Introduction

Using microscopes, capturing and analyzing images, and using pipettes to make solutions are among some of the most fundamental skills required to work in a laboratory. It is one thing to read directions on how to capture an image using a microscope, but it requires actually using the equipment to understand the types of issues one can encounter when trying to complete these “simple tasks.”

To help you become better acquainted with these common lab equipment, we have developed a few foundational lab skills exercises for you to complete. There are no marks associated with the exercises. They are provided as opportunities to practice using some of the lab equipment and software you will encounter during the course.

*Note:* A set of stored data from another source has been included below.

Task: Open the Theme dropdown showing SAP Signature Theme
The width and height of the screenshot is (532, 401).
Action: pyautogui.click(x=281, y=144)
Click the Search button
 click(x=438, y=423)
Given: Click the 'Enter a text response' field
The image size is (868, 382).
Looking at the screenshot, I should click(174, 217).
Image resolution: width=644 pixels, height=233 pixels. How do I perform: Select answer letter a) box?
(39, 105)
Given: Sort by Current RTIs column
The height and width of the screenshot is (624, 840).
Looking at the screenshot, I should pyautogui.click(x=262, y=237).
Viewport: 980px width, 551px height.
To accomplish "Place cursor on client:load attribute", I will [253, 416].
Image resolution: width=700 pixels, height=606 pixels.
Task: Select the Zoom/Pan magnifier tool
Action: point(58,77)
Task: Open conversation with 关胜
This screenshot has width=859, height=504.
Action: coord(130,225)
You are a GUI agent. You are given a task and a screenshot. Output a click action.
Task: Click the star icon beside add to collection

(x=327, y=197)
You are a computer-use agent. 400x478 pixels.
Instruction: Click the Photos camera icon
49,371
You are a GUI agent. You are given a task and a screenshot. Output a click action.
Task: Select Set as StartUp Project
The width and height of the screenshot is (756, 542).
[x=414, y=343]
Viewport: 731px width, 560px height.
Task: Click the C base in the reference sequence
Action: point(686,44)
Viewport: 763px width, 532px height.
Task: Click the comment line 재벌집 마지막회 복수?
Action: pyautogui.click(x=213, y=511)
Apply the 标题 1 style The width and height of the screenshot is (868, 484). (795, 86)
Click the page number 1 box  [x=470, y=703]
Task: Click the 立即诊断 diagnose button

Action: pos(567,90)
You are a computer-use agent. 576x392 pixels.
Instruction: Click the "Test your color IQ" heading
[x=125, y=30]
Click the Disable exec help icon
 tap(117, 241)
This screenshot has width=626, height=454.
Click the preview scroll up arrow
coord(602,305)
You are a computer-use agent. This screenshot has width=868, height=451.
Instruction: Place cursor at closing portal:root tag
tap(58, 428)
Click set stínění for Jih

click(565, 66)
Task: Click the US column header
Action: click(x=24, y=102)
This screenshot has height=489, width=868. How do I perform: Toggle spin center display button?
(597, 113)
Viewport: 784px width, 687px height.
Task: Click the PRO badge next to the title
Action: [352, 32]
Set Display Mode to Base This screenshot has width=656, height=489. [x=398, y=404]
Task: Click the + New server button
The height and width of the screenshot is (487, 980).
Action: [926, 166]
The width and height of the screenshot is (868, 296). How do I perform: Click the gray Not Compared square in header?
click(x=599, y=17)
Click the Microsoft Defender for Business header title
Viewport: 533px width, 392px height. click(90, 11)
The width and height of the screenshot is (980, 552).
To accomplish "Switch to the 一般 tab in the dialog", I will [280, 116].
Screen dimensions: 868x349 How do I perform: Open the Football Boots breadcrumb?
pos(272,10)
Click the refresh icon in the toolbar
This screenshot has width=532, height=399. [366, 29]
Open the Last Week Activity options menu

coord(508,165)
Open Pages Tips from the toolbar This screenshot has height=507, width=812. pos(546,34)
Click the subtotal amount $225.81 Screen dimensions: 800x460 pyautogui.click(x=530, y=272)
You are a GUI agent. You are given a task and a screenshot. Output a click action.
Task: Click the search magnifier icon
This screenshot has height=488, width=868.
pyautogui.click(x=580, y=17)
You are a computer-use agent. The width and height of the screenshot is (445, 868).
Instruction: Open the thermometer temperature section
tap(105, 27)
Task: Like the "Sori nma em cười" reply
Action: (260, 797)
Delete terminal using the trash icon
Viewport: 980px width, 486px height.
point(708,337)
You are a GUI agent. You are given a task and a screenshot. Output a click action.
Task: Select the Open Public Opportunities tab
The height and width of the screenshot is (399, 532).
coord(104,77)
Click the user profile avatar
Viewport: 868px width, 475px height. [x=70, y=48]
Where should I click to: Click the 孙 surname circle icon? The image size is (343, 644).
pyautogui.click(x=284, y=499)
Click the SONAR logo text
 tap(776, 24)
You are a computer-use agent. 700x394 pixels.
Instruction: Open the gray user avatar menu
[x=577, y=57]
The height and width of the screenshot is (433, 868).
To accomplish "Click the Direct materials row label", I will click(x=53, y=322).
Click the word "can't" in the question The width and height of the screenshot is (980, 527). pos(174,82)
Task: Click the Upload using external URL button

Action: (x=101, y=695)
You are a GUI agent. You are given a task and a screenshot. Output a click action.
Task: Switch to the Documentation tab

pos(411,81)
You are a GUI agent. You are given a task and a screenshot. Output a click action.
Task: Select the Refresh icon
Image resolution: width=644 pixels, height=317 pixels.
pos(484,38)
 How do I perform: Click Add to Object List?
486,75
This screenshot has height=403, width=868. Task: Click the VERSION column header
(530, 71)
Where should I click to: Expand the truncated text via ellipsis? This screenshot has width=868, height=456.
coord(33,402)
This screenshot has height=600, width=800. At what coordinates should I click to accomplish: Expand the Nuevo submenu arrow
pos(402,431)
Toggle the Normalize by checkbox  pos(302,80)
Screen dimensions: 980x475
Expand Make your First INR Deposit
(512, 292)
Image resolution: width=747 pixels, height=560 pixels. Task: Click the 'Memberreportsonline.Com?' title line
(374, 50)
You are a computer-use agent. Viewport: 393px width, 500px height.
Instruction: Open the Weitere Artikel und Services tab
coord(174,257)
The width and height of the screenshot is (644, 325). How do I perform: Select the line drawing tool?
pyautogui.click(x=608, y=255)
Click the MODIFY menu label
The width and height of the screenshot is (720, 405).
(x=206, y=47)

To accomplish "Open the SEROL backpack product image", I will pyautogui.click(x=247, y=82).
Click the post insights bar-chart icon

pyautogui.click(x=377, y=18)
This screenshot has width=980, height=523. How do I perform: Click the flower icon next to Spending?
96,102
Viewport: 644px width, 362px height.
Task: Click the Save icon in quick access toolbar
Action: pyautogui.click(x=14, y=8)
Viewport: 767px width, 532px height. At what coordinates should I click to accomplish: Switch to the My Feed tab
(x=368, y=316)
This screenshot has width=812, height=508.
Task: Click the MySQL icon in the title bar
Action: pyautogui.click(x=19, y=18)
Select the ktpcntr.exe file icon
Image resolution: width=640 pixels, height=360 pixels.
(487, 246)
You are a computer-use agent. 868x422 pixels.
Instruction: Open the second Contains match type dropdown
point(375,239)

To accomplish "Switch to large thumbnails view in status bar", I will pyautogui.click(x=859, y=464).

Compound Light Microscopy Principles

The Living System Lab Appendices will be your best friend when it comes to familiarizing yourself with the microscopes in the lab this semester. The microscope you will interact the most frequently with is the Primostar microscope, a compound light microscope that allows you to magnify up to 1000X while examining specimens on microscope slides. The other types of microscopes you will interact with this year include the stereomicroscope, which allows for magnified 3D viewing of specimens during dissection or interacting with model organisms, the inverted compound light microscope, which permits looking at the bottom of a petri dish to examine cells instead of viewing the specimen from the top, and a fluorescent stereomicroscope, for viewing fluorescently labelled proteins within a model system. Today’s lab will focus on beginning to work with the Primostar microscope, and practicing putting the microscope into Kohler illumination (placing the light path source appropriately to ensure the light passes through the specimen without causing scattering/refraction), changing between objectives to increase or decrease the magnification, putting the microscope into focus using the coarse and fine focus knobs, and capturing images of the view through the microscope using the accompanying computer software (Zen) and camera.

Micropipette Principles

A micropipette is a common and essential laboratory instrument. It is used to accurately and precisely transfer volumes of liquid in the microlitre range. You will see micropipettes used in various labs this semester, including the epidemiology lab, the cell biology labs, and the locomotion lab. Micropipettes are available in a variety of different designs and sizes, so the micropipettes used in LIFESCI 2L03 this year may look different from the ones you used in BIOLOGY 1A03 or in a research lab, but they all share certain components. This includes the plunger, display, tip cone, tip ejector, and grippy. A diagram of the Sartorius pipettes used in this course is shown below in figure 1.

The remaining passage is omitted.